Die erste Staffel legt selbstverständlich den Grundstein der Story, verläuft allerdings so schleppend, dass ich anfangs kaum Lust hatte, überhaupt weiterzugucken. Das Problem ist, die meisten Episoden der 1. Staffel haben weitestgehend eigenständige Handlungsstränge, es geht also meist um Fälle, die innerhalb der Episode auch beendet werden. Dadurch kommt nur wenig Spannung auf und man hat nicht das Gefühl, sofort die nächste Folge gucken zu wollen.

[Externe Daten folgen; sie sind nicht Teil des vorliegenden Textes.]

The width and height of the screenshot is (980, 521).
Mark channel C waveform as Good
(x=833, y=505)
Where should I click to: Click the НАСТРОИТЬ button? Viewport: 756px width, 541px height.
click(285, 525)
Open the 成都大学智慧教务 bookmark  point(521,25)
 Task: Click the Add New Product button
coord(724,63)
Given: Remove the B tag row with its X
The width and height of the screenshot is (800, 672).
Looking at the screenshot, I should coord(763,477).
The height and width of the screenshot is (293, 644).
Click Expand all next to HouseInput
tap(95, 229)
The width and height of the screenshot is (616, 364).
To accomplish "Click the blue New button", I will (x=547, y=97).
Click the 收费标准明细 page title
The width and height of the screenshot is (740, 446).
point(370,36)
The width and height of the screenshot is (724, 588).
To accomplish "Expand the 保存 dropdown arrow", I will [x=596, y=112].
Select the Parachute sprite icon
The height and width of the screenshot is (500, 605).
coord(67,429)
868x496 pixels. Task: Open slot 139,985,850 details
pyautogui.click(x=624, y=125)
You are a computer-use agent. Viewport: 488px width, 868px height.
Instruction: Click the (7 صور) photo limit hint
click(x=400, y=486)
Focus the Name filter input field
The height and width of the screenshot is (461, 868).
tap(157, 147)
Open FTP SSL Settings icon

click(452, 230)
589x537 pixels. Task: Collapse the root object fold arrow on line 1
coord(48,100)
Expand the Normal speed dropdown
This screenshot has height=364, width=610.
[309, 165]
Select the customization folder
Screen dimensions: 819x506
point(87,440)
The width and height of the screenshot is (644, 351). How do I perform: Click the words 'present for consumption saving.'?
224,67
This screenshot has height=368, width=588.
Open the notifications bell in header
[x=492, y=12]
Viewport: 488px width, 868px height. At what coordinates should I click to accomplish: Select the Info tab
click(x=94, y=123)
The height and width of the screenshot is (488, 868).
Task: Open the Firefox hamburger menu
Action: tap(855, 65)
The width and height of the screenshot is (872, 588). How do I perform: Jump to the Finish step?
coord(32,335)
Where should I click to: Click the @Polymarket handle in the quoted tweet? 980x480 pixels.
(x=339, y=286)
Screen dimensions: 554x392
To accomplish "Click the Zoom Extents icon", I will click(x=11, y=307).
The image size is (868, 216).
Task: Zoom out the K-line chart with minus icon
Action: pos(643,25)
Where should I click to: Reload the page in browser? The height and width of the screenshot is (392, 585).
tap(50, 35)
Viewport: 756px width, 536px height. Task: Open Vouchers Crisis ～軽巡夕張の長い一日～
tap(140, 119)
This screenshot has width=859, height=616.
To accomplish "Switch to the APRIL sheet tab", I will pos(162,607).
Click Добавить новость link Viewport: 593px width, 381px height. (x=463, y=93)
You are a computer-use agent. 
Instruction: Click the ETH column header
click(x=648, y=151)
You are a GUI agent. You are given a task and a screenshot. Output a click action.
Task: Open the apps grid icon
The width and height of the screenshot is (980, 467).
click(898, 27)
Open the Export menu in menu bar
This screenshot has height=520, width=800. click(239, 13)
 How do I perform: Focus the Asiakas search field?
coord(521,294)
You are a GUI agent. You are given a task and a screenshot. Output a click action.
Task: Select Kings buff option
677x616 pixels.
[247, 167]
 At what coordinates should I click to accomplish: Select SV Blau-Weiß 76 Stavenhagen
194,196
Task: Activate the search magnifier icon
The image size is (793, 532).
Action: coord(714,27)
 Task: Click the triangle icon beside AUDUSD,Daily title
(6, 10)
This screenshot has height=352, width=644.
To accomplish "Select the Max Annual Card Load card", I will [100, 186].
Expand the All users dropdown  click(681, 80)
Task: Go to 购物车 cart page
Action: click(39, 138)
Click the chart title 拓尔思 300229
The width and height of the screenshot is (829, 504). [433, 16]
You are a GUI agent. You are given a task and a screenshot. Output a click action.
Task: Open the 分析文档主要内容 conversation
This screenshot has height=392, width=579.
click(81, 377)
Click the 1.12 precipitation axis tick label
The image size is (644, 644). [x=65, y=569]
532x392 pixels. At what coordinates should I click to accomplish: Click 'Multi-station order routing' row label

Nun aber zu meiner Überschrift, lasst euch davon bitte nicht abschrecken. Eine Episode geht immer nur 40min und es lohnt sich unheimlich die 1. Staffel "durchzuziehen".

Ab der 2. Staffel wird wesentlich mehr wert auf die weiterführende Hauptstory gelegt und auch der hervorragend spielende Walton Goggins bekommt mehr Bildfläche und wird quasi als 2. Hauptdarsteller etabliert.
Ebenso gibt es dann auch häufiger sog. Cliffhanger, die direkt Appetit auf die nächste Folge machen.

Ich selbst bin momentan am Ende der 4. Staffel und kann sagen, es handelt sich bisher um eine sehr gute Serie, die sich nicht vor den oben genannten verstecken muss.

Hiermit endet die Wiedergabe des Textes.